## Goal
Please copy out each line of the items below that contains the string "heading". Case counts.

## Extracted data

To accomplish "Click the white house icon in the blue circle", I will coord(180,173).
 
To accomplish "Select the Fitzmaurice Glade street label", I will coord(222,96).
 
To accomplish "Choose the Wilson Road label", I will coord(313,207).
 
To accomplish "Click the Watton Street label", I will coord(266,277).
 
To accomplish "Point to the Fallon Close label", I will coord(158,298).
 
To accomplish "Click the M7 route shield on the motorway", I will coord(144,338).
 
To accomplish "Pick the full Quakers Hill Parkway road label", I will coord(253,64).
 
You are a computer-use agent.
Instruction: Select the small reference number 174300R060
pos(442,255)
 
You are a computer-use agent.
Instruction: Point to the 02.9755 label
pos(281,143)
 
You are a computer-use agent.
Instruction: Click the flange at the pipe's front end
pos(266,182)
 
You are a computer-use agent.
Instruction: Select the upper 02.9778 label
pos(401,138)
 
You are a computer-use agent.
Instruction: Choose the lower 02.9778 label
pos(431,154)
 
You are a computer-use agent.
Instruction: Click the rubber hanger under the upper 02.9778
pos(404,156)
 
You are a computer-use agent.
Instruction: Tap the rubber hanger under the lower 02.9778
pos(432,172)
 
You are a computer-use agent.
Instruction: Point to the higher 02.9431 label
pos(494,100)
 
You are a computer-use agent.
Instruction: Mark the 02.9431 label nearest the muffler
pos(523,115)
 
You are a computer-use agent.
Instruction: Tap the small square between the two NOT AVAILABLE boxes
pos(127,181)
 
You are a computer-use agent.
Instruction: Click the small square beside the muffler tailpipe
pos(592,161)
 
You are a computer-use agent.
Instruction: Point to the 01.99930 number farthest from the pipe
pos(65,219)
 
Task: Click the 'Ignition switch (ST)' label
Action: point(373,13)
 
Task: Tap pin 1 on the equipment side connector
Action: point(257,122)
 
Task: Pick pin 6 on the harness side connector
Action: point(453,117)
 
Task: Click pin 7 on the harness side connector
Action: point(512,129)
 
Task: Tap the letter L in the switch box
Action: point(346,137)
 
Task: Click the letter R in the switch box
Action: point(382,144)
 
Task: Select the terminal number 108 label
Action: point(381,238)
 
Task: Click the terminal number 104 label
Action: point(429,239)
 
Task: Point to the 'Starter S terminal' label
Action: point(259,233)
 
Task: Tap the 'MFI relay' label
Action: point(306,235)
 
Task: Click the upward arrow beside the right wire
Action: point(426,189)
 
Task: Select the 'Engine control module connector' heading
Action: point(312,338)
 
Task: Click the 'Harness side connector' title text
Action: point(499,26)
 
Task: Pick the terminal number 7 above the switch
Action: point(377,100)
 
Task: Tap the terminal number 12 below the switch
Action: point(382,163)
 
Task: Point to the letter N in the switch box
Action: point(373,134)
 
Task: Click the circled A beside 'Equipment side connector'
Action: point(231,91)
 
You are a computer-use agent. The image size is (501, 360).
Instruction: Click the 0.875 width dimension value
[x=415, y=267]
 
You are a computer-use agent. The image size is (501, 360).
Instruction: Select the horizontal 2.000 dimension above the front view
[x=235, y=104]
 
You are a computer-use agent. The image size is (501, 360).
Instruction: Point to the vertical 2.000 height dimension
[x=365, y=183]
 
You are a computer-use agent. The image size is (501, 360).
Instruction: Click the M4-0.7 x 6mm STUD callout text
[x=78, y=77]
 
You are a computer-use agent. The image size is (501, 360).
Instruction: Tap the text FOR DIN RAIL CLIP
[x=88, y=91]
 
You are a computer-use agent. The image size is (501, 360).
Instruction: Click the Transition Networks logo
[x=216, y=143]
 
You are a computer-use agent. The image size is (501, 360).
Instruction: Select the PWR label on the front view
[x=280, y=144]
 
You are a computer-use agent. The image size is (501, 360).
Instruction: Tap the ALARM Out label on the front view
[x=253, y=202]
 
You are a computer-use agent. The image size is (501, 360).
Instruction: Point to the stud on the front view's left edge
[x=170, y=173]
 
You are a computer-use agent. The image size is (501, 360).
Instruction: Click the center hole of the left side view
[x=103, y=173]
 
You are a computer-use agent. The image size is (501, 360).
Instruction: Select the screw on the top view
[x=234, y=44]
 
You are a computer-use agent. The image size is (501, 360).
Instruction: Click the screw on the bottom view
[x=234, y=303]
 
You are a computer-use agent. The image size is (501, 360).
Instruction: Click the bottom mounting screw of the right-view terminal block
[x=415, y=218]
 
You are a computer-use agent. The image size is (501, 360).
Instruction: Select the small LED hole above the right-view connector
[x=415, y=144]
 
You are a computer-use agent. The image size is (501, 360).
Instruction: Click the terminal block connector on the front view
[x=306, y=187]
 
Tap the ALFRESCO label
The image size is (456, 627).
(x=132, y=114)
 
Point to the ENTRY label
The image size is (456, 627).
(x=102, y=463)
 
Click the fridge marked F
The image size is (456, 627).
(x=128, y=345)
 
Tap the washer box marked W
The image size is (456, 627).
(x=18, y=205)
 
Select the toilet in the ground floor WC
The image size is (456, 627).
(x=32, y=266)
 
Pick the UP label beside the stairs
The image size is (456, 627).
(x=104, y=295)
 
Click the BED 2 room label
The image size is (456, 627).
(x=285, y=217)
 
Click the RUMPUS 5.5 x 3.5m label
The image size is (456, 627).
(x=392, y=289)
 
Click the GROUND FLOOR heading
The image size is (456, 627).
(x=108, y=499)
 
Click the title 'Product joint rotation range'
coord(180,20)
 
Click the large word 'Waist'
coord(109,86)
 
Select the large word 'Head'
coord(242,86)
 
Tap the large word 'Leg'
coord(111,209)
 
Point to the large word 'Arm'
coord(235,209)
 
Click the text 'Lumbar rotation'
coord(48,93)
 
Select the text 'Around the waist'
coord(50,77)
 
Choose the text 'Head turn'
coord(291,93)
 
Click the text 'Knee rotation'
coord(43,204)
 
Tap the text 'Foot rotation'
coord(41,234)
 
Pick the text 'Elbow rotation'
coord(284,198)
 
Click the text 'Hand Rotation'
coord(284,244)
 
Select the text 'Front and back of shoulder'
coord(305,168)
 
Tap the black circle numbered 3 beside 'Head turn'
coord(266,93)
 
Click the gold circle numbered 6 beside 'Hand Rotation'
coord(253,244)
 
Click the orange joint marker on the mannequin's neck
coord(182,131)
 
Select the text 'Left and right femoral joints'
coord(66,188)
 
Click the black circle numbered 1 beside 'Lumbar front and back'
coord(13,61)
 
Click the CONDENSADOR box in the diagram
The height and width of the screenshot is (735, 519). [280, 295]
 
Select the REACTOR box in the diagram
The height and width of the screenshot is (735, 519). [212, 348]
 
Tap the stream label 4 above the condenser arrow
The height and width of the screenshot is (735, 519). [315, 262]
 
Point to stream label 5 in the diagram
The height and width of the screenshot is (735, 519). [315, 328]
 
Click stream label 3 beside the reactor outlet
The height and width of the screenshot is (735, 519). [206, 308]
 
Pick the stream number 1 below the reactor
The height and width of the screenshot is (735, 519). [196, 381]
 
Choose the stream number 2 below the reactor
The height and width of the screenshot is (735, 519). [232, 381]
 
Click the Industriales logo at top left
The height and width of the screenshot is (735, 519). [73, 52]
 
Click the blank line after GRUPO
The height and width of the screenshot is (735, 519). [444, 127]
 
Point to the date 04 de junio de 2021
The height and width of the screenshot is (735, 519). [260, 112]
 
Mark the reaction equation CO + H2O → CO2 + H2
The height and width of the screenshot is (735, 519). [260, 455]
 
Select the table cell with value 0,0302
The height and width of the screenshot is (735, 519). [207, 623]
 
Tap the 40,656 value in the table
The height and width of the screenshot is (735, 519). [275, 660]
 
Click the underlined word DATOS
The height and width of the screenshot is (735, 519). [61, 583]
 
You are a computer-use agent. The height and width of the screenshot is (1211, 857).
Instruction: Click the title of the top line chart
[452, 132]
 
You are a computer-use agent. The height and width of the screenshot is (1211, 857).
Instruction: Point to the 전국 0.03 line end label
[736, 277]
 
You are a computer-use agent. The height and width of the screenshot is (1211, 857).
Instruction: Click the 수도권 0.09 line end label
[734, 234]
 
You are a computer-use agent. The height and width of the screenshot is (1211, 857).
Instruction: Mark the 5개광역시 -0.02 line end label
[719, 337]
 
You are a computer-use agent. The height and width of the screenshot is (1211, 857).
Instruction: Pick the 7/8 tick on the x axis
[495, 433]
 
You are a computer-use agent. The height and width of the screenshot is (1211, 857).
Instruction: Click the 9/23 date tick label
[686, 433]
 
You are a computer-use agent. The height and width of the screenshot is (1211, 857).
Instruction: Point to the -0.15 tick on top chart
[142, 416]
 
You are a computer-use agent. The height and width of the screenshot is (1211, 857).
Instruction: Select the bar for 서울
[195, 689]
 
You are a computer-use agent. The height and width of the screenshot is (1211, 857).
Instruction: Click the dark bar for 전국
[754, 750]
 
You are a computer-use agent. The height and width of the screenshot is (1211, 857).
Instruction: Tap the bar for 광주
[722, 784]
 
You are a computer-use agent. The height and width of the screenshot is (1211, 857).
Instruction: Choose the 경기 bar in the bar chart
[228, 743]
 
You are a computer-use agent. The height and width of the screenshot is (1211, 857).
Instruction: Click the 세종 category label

## Task output
Task: Select the 'Engine control module connector' heading
Click the GROUND FLOOR heading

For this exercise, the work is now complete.